_WORK REQUEST_
Where a line of the data below has the string "Given", copy that line.

_DATA FOR PROCESSING_
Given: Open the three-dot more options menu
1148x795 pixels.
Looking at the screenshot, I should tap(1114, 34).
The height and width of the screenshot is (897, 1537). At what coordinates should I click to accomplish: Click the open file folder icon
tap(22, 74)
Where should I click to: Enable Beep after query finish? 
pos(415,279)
--
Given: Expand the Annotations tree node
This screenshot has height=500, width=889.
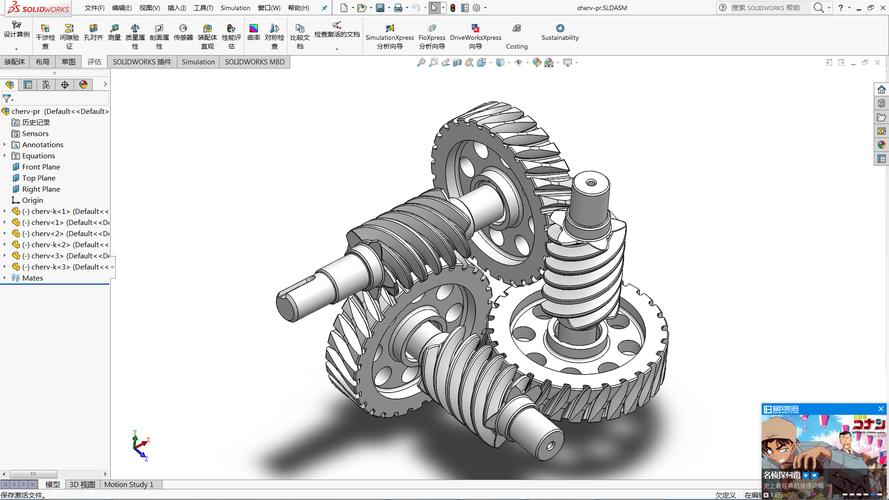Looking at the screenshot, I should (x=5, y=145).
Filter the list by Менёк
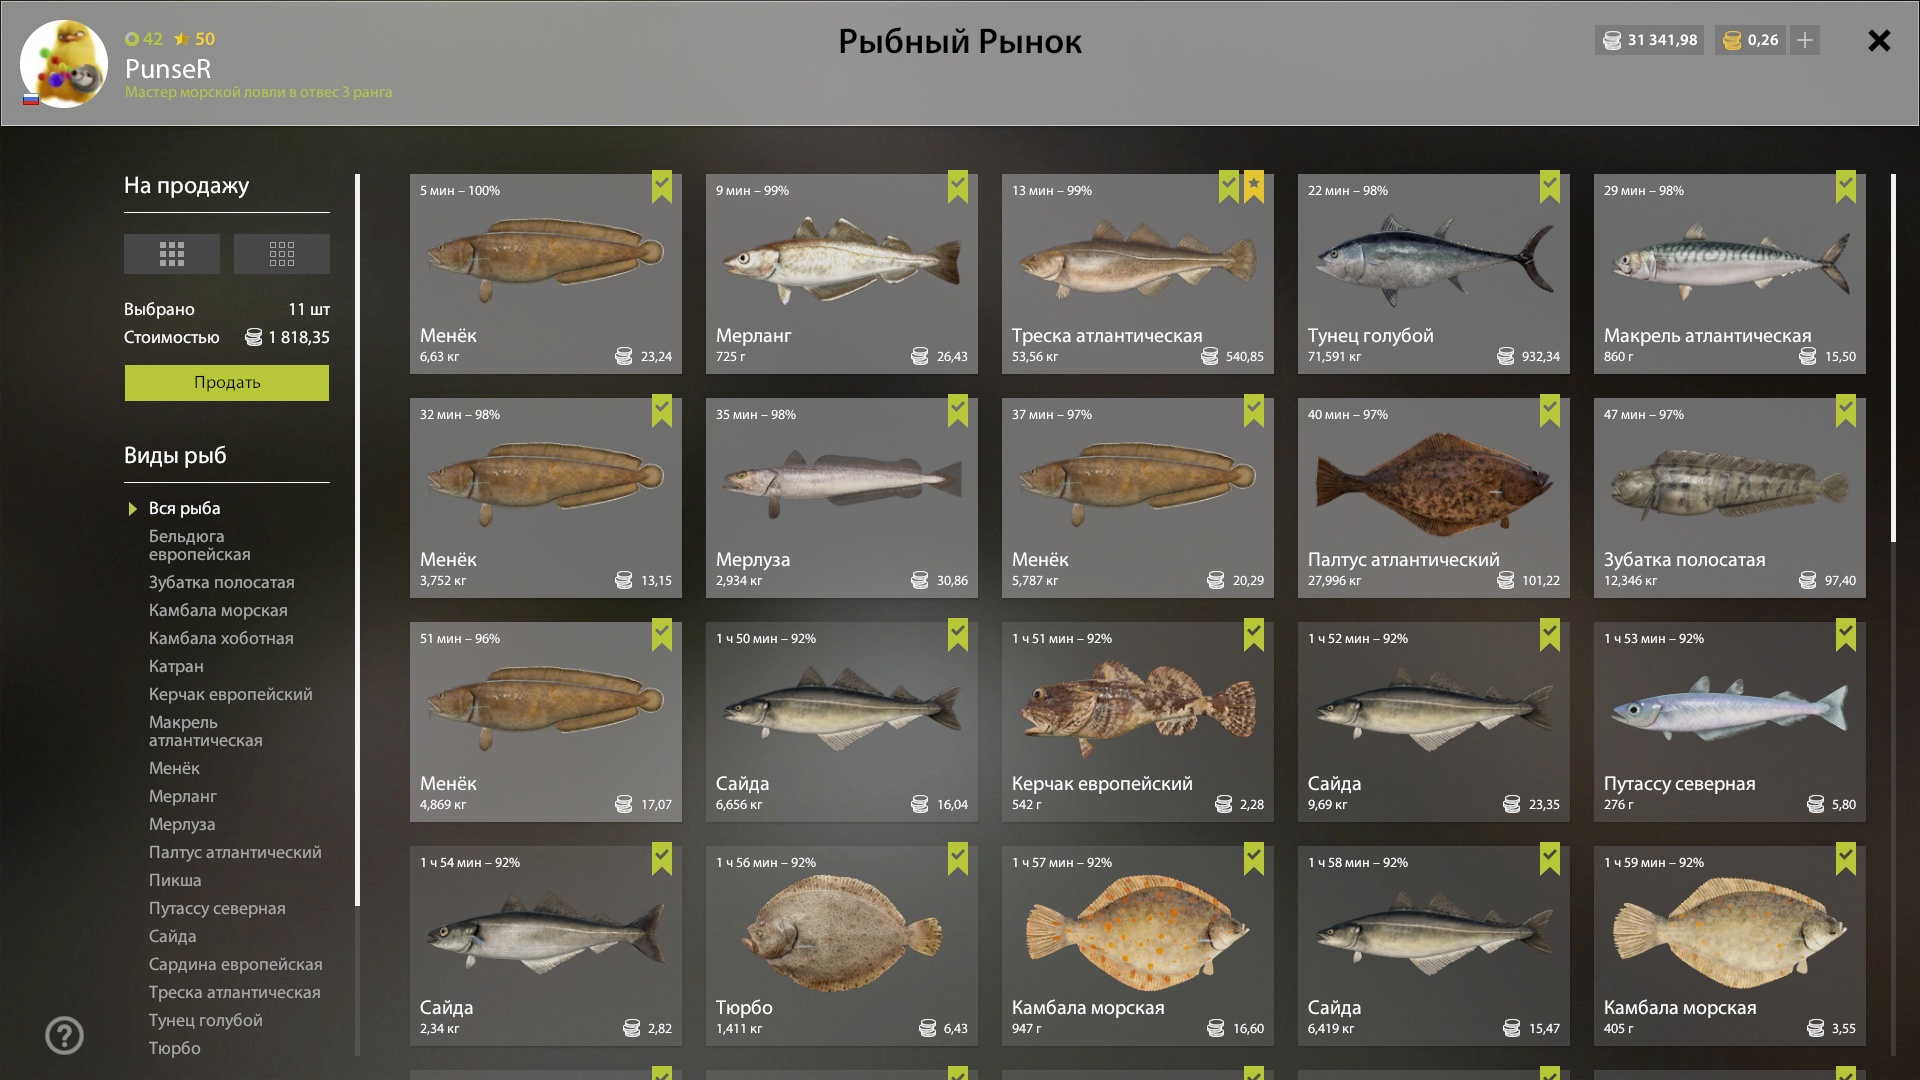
--
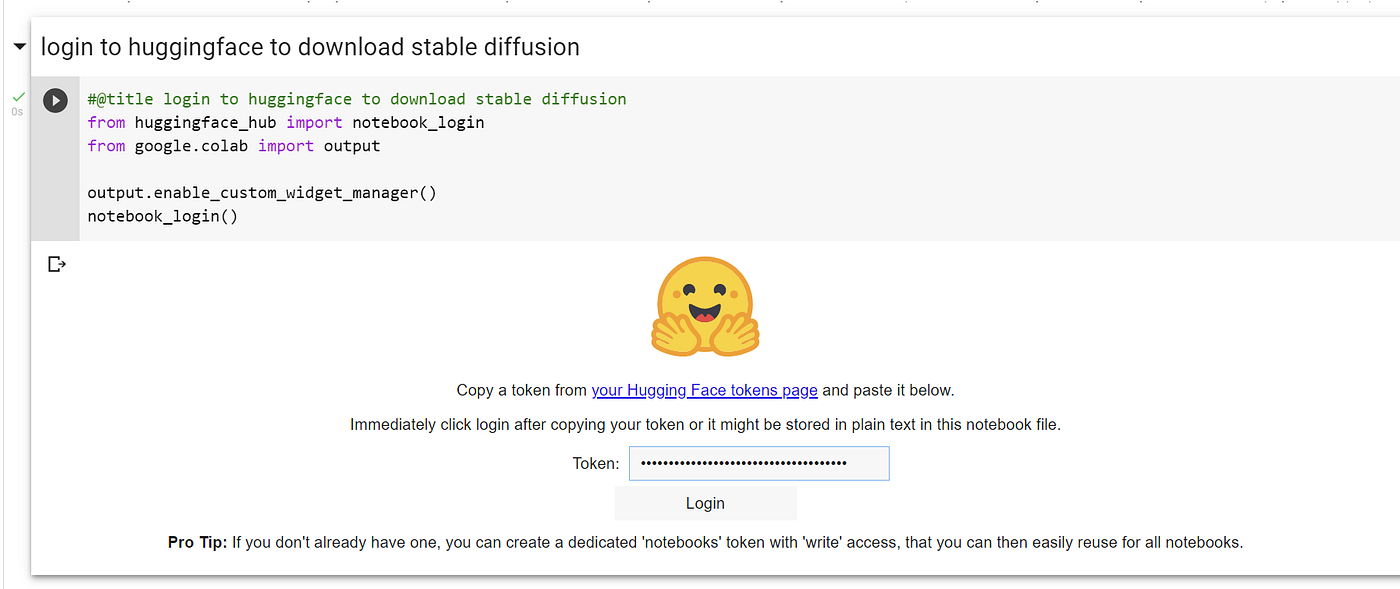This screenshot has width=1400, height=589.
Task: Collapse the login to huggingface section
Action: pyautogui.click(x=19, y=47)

_YOUR SOLUTION_
Given: Open the three-dot more options menu
Given: Expand the Annotations tree node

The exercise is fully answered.